Food can be grown on the moon, paving the way for humans to colonize space.
Scientists say carrots on the moon may be healthier than earth’s fruits and vegetables.
They found that stress from growing in exotic soil increases levels of protective compounds, which are commonly found in superfoods like blueberries and kale.
Experts grew cress – a small flowering plant in the same family as cauliflower and broccoli – in 12 soil samples from Apollo 11, 12 and 17 moon landings.
This is the first time an experiment has been allowed, as the five-decade lunar scrapings are considered “precious national treasures”.
All seeds germinate after adding fertilizer, water and light.
But while garden cress is edible, it is not very tasty.
The researchers also found that seedlings grew less in the soil than in the more lunar-exposed parts. These plants were more dwarfed, their leaves much darker, but more nutritious.
Professor Robert Ferrell, from the University of Florida, said: “It’s really good news that plants can grow in lunar soil.
“Showing that plants will grow in lunar soil is actually a big step toward being able to settle in lunar colonies.”

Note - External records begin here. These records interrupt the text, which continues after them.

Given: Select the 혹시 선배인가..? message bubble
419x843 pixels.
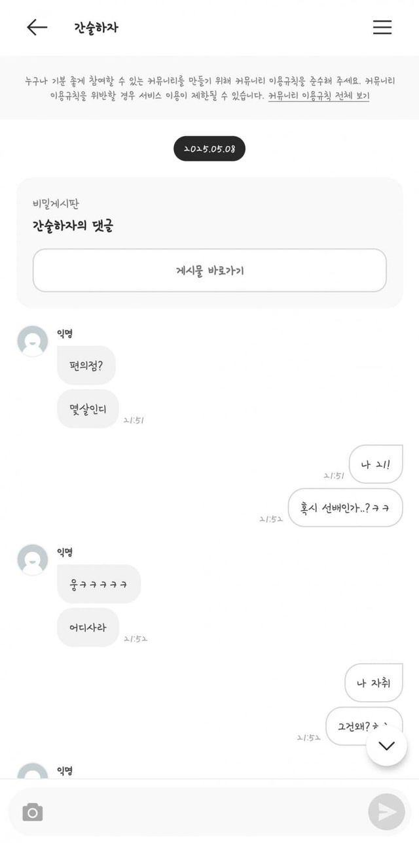Looking at the screenshot, I should tap(345, 508).
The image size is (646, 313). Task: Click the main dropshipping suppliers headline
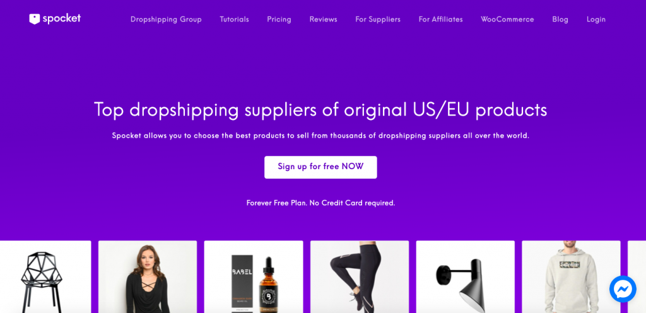(320, 110)
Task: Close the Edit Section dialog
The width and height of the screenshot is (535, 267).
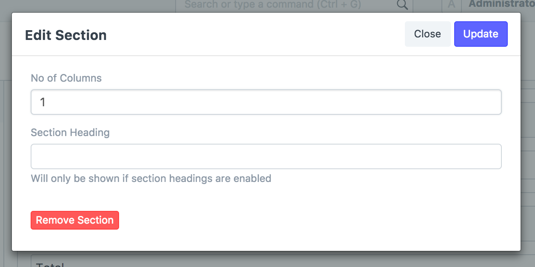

The breakthrough, published in Communications Biology, comes when NASA plans to return to the Moon in 2025 as part of the Artemis mission.
Astrobiologist Professor Anna Lisa Ball said, “The plants that responded most strongly to what we call oxidative stress responses . . . are the ones that turn purple.
“And it’s the same in those dark red and purple fruits that are healthy for humans thanks to their antioxidant properties.”